Using the FactSet analyst data in the chart above, analysts expect 1% and 8% earnings per share growth in 2025 and 2026, respectively.
Based on current expectations, this implies a fair stock price of roughly $420, 6% above the current price.
The good news is that we are seeing very positive developments. Leading indicators like the Empire State and Philadelphia Fed manufacturing surveys show upside momentum in business expectations. This hints at a bottom in the ISM Manufacturing Index, further fueled by the election of President Trump, which is expected to trigger broader economic growth.
While it is not yet visible in earnings expectations, I believe this could provide upside in a wide range of leading indicators and keep Caterpillar’s rally going.
That’s why I remain bullish, expecting the company to maintain double-digit annual returns for the foreseeable future.
Takeaway
Caterpillar’s resilience in the face of cyclical headwinds remains impressive.
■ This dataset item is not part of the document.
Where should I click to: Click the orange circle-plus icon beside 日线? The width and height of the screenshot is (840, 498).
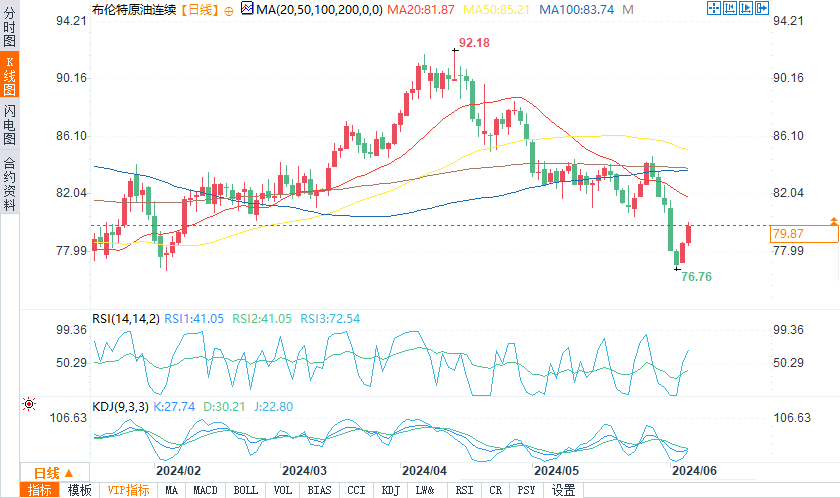(x=229, y=11)
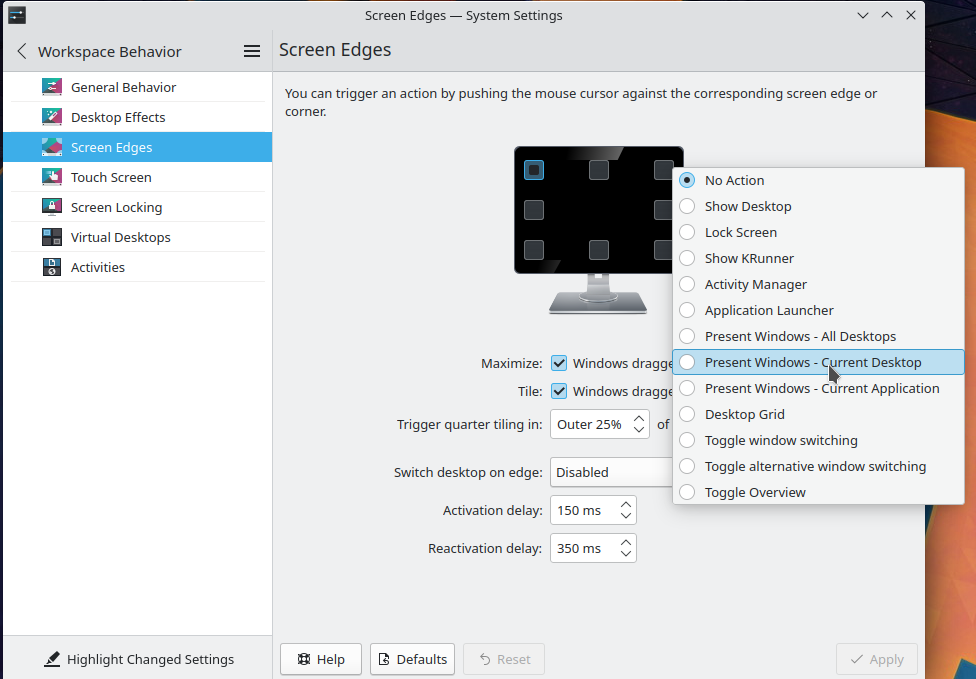The image size is (976, 679).
Task: Select the Show Desktop radio option
Action: tap(687, 206)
Despite some short-term challenges like cyclical weakness, the company’s focus on innovation, a strong balance sheet, and its commitment to shareholder value put it in a great spot for long-term growth.
Moreover, with a healthy dividend, aggressive buybacks, and strong growth in service revenues, Caterpillar is poised to continue delivering solid returns.
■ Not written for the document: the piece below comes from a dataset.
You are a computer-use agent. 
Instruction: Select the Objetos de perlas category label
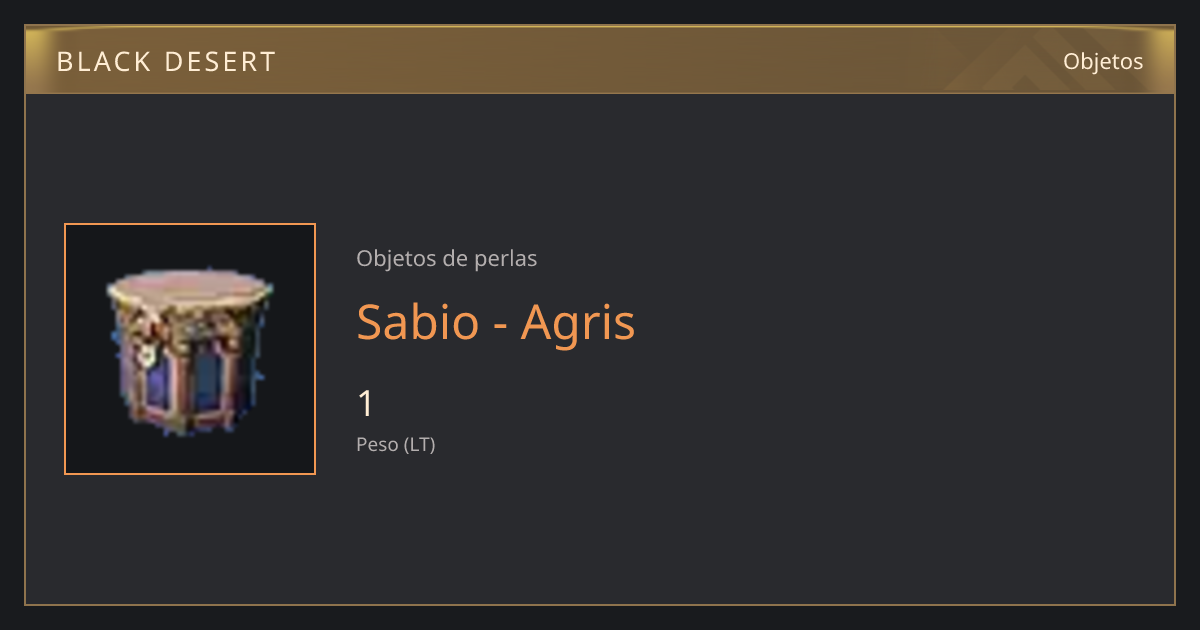tap(446, 259)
Hence, I believe the company’s ability to adapt and capitalize on long-term trends like AI power demand and the potential tailwind from a cyclical upswing makes it likely we will see a continuation of this rally.
Pros & Cons
Pros:
- Strong Dividend Growth: As a Dividend Aristocrat with 31 consecutive years of dividend growth, Caterpillar offers reliable dividend growth (7.5% CAGR over 5 years) and a healthy payout ratio (25%).
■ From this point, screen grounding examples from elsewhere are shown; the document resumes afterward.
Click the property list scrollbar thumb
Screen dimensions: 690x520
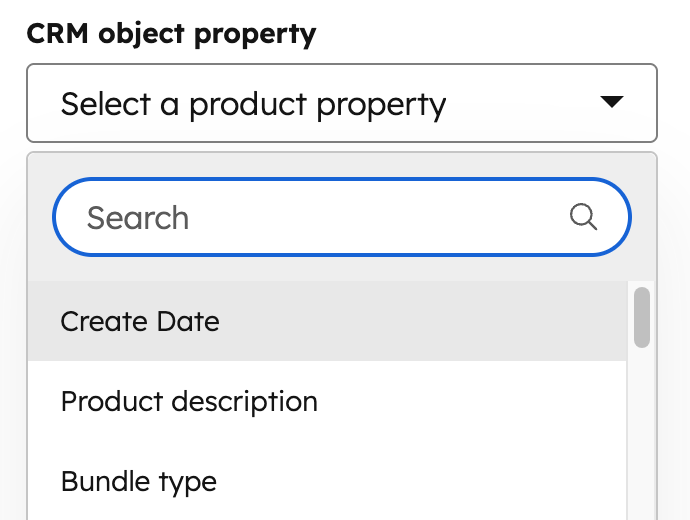(642, 318)
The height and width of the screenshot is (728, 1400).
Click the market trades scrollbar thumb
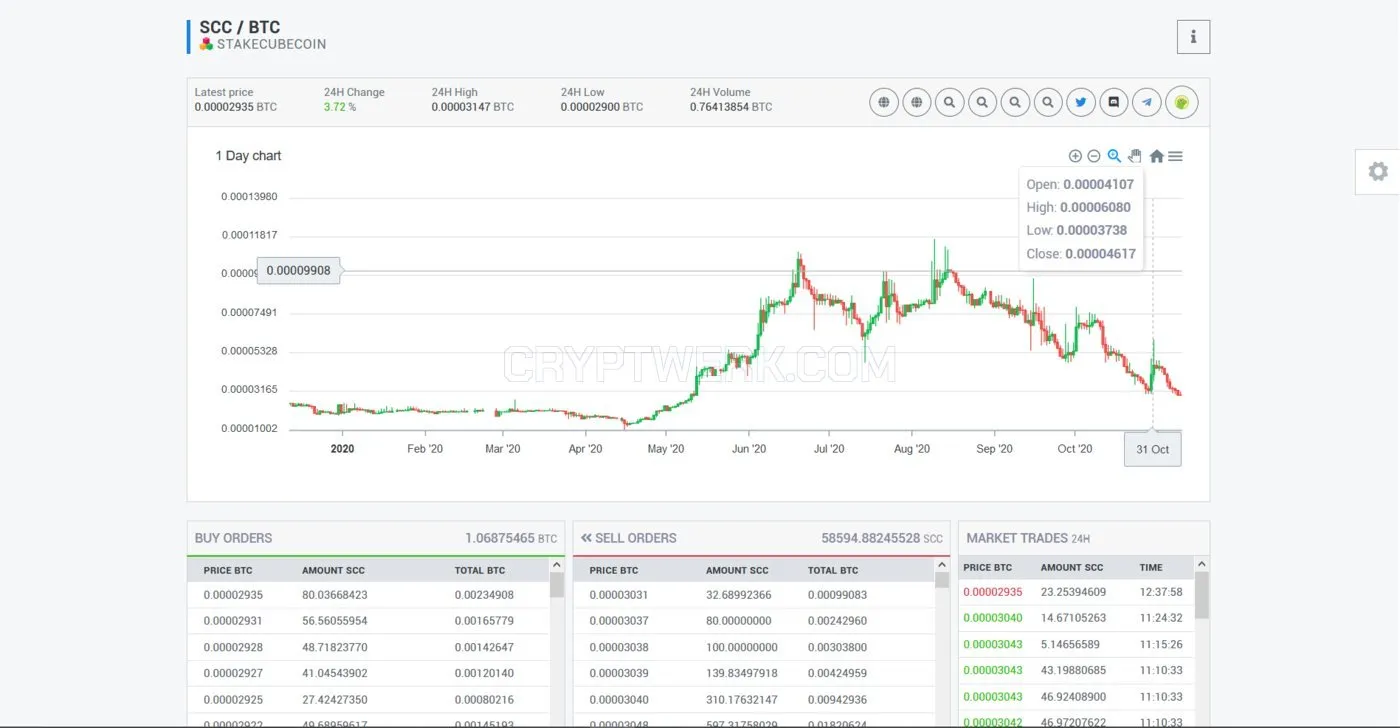click(1202, 595)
- Innovation & Expansion: The company is leveraging AI, connected assets, and digital tools to boost efficiency and expand its aftermarket services, positioning it for long-term growth.
- Resilient Business Model: Despite cyclical headwinds, Caterpillar’s focus on key industries with secular growth allows it to weather downturns and capitalize on secular trends.
Cons:
- Cyclical Risks: CAT’s performance is tied to cyclical industries, making it prone to economic downturns.
- Valuation Risks: Although CAT’s valuation offers an upside, any significant economic slowdown could pressure earnings and limit stock performance.
- Competition: While CAT has built a moat for itself, competition is always a factor, including from Asian and German exporters.
Analyst’s Disclosure: I/we have a beneficial long position in the shares of CAT either through stock ownership, options, or other derivatives. I wrote this article myself, and it expresses my own opinions. I am not receiving compensation for it (other than from Seeking Alpha). I have no business relationship with any company whose stock is mentioned in this article.
Seeking Alpha’s Disclosure: Past performance is no guarantee of future results. No recommendation or advice is being given as to whether any investment is suitable for a particular investor. Any views or opinions expressed above may not reflect those of Seeking Alpha as a whole. Seeking Alpha is not a licensed securities dealer, broker or US investment adviser or investment bank. Our analysts are third party authors that include both professional investors and individual investors who may not be licensed or certified by any institute or regulatory body.